Quality of life is an individual multidimensional concept, which includes personal and socio-environmental factors, physical, psychological and social dimensions, which can be measured with the combination of objective and subjective variables. For all these reasons, it is a personal and individual concept, which depends on previous experiences and memories, and which takes into account the person's integrity together with his or her values and beliefs. The knowledge of this is of great value in order to know the result of the care provided by the different care services, and especially at the end of life.

A recently published paper* on the quality of care at the end of life in patients with advanced organ failure and the perception of their relatives is of great interest, as it puts the focus of the research on aspects which, although subjective, provide a great deal of information on unmet needs and on the care objectives.

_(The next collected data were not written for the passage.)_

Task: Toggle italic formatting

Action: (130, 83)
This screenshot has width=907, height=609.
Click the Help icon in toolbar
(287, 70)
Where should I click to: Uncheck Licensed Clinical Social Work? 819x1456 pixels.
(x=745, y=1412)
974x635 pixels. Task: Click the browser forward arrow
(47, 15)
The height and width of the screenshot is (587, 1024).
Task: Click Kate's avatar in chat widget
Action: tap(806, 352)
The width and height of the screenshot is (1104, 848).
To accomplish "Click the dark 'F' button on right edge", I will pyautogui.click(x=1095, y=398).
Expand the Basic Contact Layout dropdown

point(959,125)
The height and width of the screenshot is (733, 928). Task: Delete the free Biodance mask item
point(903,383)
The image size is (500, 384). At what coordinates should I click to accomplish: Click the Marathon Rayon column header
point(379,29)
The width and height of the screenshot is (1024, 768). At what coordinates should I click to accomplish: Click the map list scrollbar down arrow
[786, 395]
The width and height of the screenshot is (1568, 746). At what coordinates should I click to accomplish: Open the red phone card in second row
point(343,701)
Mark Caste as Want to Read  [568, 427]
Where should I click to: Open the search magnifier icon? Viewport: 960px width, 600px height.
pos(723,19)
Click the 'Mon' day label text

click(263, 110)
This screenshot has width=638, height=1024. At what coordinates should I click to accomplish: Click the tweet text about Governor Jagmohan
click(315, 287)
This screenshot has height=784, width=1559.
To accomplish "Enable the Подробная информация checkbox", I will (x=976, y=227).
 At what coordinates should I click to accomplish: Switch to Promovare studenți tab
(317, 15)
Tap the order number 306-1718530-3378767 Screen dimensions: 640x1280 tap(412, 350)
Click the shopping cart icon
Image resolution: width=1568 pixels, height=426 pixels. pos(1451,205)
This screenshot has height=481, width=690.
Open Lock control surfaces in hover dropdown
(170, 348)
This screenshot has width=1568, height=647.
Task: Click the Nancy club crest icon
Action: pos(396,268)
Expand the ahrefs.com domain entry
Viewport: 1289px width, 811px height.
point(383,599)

It is a retrospective study from 2009 to 2012 including those people who die in American veteran's hospitals, analyzing 57,753 people and answering 63% of the families. Patients with chronic kidney disease, neoplasms, cardiorespiratory insufficiency (chronic bronchopathy, COPD, or heart failure), dementia and frailty (including different diagnoses such as Parkinson's, stroke, hip fracture, delirium, pneumonia, incontinence, dehydration, cellulitis, syncope) are categorised. The main objectives to be measured in order to assess the quality of care depend on the consultation of palliative care teams in the last 3 months, the availability of DNR orders, the location of the death (hospital, ICU, nursing home) and the family's perception, which includes the attitude of the professionals towards the family's demands, information on therapeutic alternatives, emotional support and some variables regarding the frequency and intensity of pain.

A high percentage of patients with cancer or dementia consult palliative care teams (73%, 61.4% respectively) compared to less than 50% with organ disease; likewise, less than 10% of these patients die in intensive care units, compared to almost 30% of organ failures. The quality of care provided by families is higher in patients with neoplasms and dementia.

Despite the biases and methodological difficulties, as they are database analyses, it has been shown that an identification of the final phase of life and early planning in decision making increases the quality of care and life of patients with advanced diseases, limits the therapeutic effort, with greater satisfaction of the family members. Advances in raising awareness of care for patients with neoplasms and dementias should include those patients with advanced organ failure and fragility in order to adapt resources to the effectiveness and safety of the different interventions, considering the preferences of adequately informed patients.

Medicine is the art of probability and a science of uncertainty. W. Osler

Quality of End-of-Life Care Provided to Patients With Different Serious Illnesses

Wachterman M. JAMA Intern Med. 2016;176(8):1095-1102.